Is your guy an underachiever? You know, he's the guy who perpetually has no plans and no money? When you met him, you thought you could help him, inspire him to greatness and believe in him. Now, you feel unhappy, used and abused. Underachievers seem like harmless, romantic, misunderstood guys but that's far from the truth. They can wreck you upward mojo and drag you down into underachiever-land with them. If this describes your guy consider these four reasons for leaving.
You lowered the standard - and it keeps dropping. There was a time when you had standards but now they are firmly in the rear view mirror. Prior to dating the underachiever you would never go out of the house wearing sweatpants, now it has become your uniform. The idea of floating a check or missing a payment was crazy before but now it has become a way of life. Get out now! His underachieving vibe has rubbed off on you. It's time to return to sanity and grown up living. Say goodbye.

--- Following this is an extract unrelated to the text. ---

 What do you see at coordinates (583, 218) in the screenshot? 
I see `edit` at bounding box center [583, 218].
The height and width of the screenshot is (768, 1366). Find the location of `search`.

He wants to trap you into marriage. He knows you are unhappy with him but decides to play the trump card; he asks you to marry him. Run as far away as you can. Marriage will not magically change the underachiever, nor will it make you happy. All marriage will do is move you permanently into the "broke" and "embarrassed" categories.

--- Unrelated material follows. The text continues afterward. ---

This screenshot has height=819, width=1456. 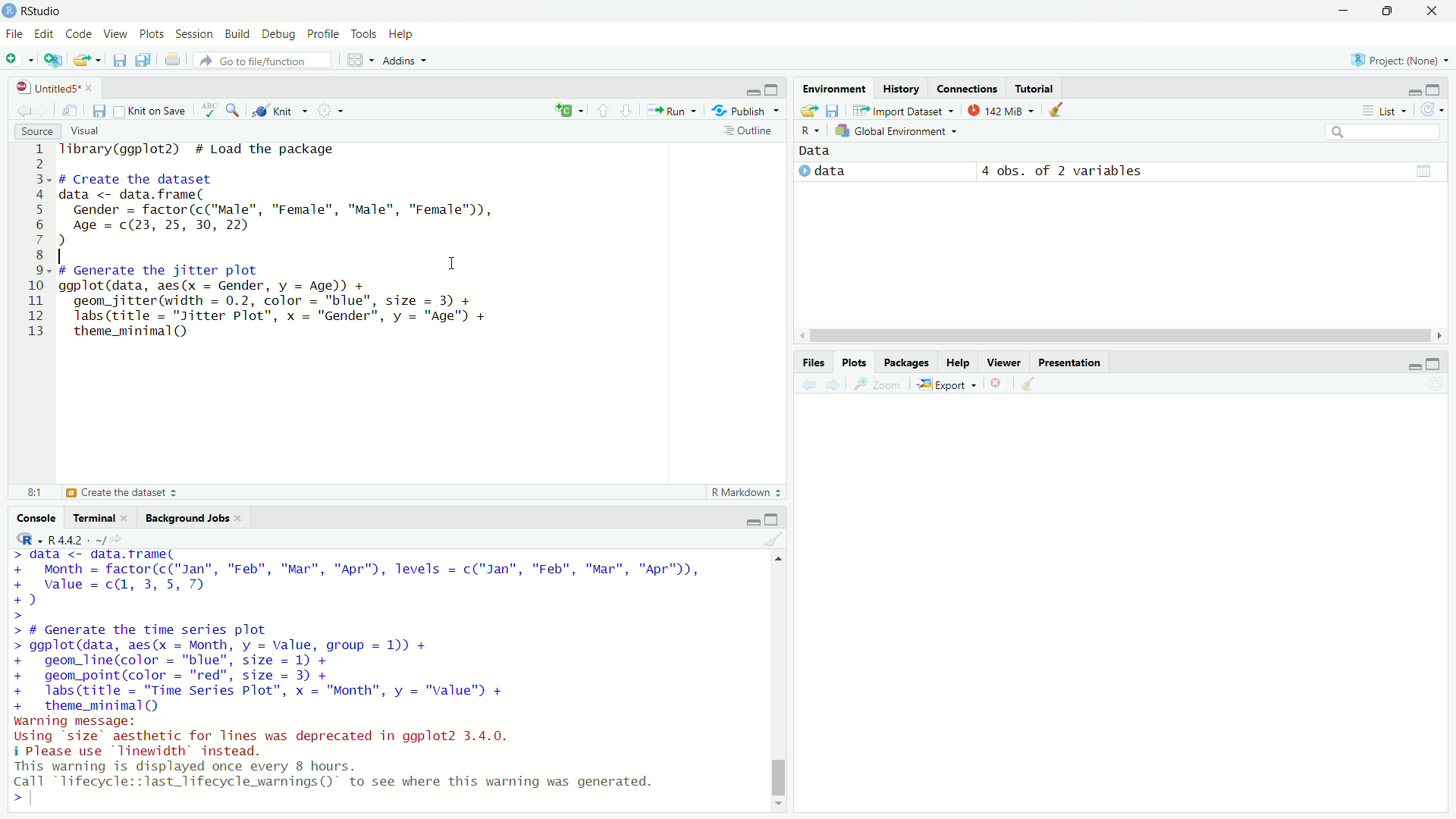 I want to click on project: (None), so click(x=1399, y=60).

Your bank account is empty. You had a nice nest egg, now it's gone. Showering him with gifts, paying his rent, meeting his needs - all these financial activities cost money. If you give everything and he gives nothing you need to leave. Waiting for his big ideas to get found or his lawsuit to come is not a strategy for life. Get, while the getting is good. (That's 70s talk for leave, quickly.)
He has isolated you from friends and family. Your family is so exasperated with you that they refuse to talk about him. He's so insecure (typically underachiever attitude) that he can't stand your friends. Mom and Dad don't like him so you've put some space between you. Listen to your friends and family - they love you. If he's isolating you from the people you love you need to leave. This is not healthy, normal behavior. End it before the separation becomes too extreme.